Provided records =
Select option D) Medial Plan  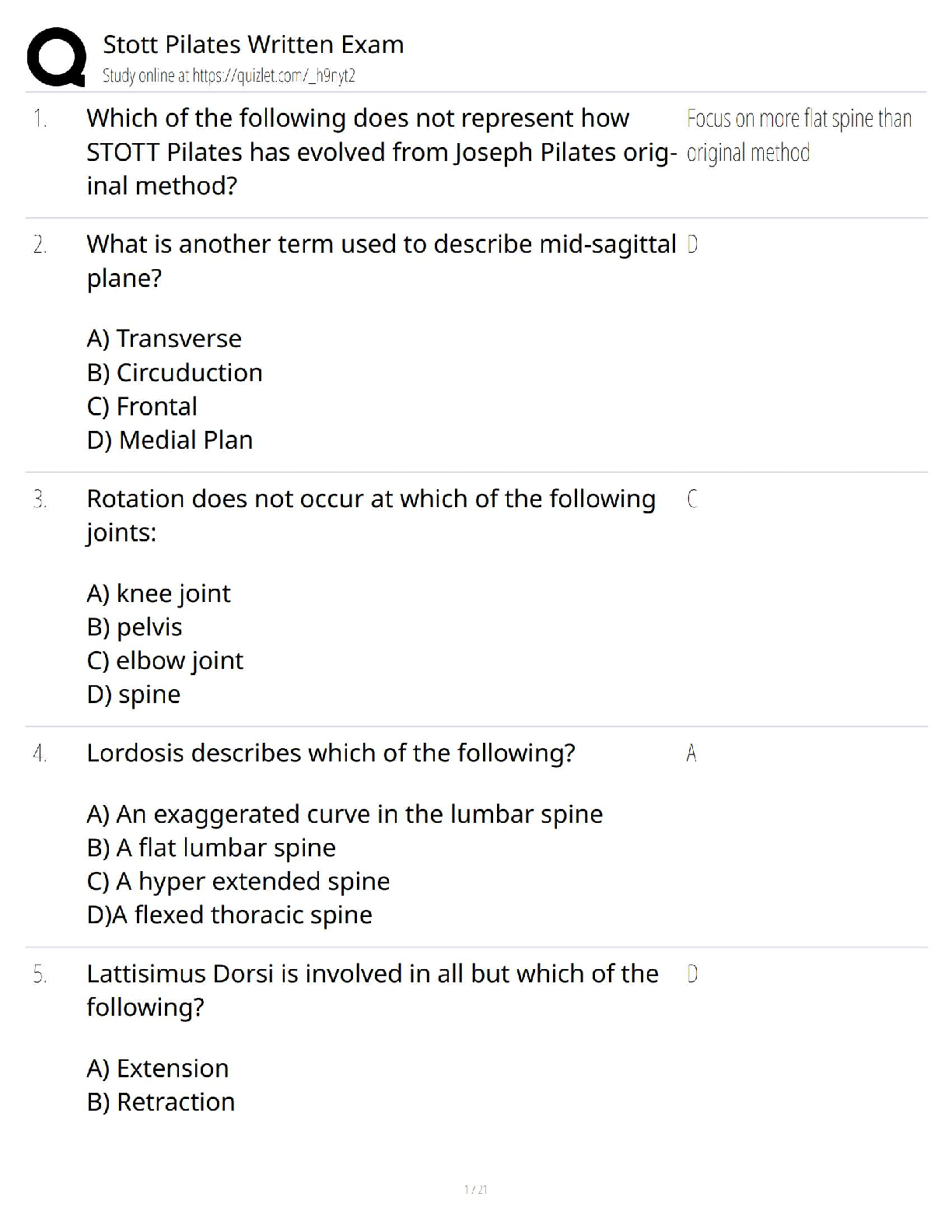[x=170, y=440]
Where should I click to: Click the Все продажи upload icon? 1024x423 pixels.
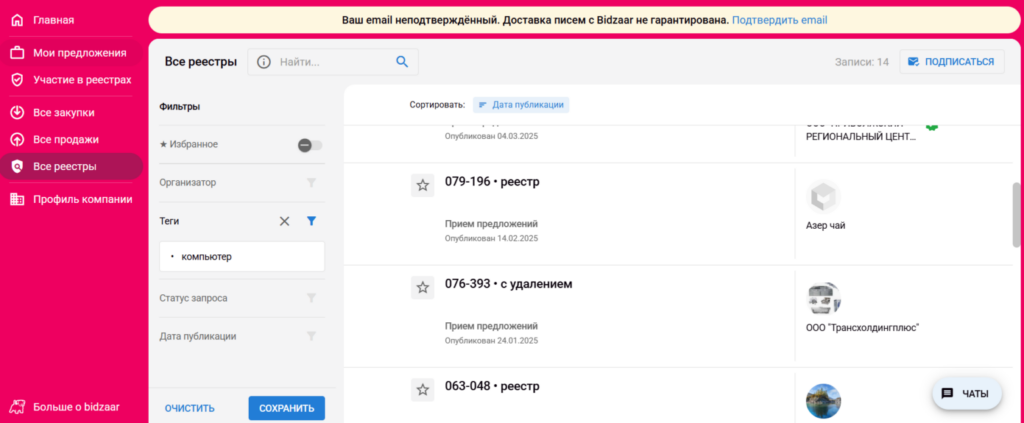17,140
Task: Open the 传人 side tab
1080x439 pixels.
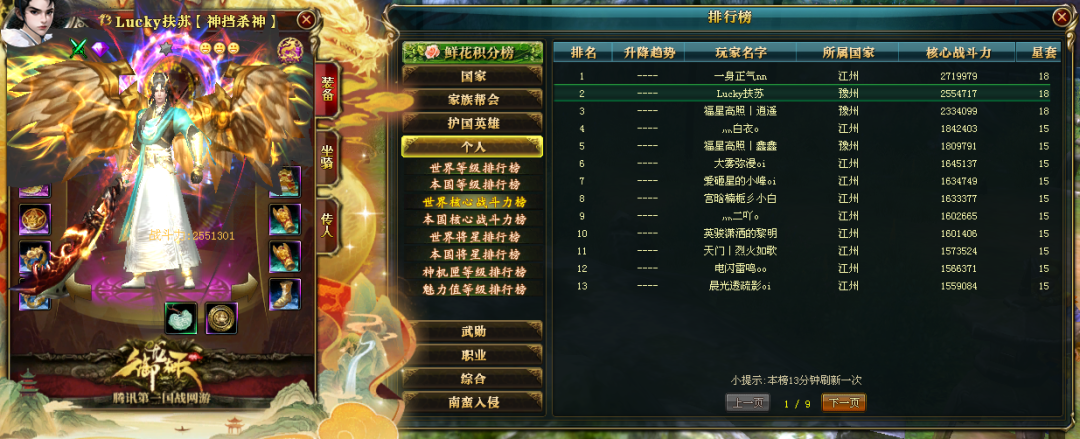Action: [x=327, y=225]
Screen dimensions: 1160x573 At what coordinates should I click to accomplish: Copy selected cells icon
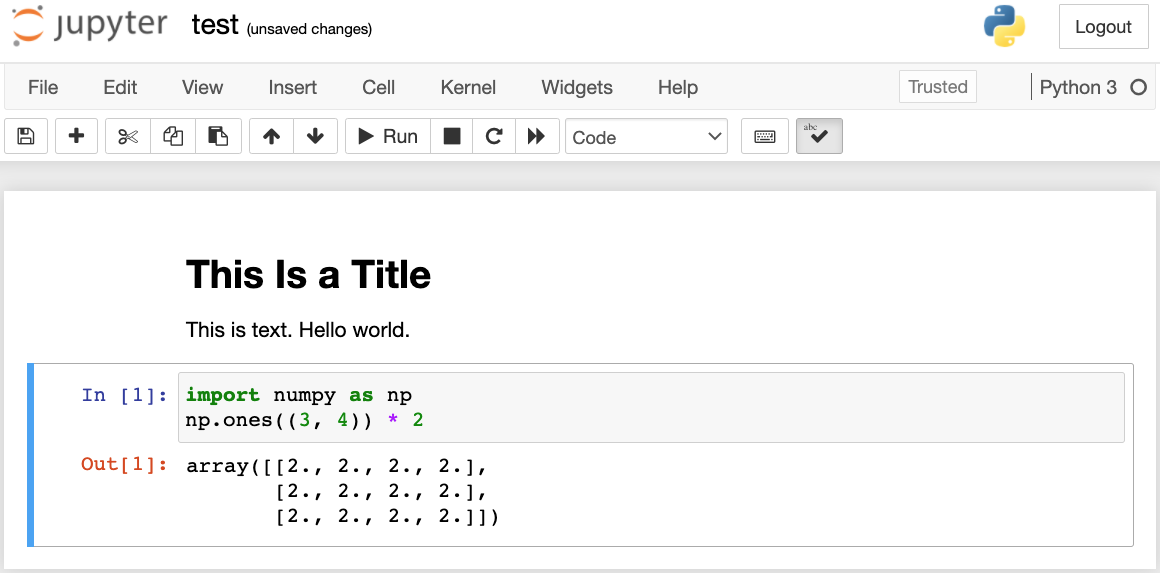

What is needed = An exact copy is needed of every line from the one holding "Where should I" to the end of the entries above, both ends kept and each picture dropped.

Solution for this problem =
Where should I click to: Click the Все продажи upload icon? 1024x423 pixels.
17,140
Task: Open the 传人 side tab
1080x439 pixels.
Action: [x=327, y=225]
Screen dimensions: 1160x573 At what coordinates should I click to accomplish: Copy selected cells icon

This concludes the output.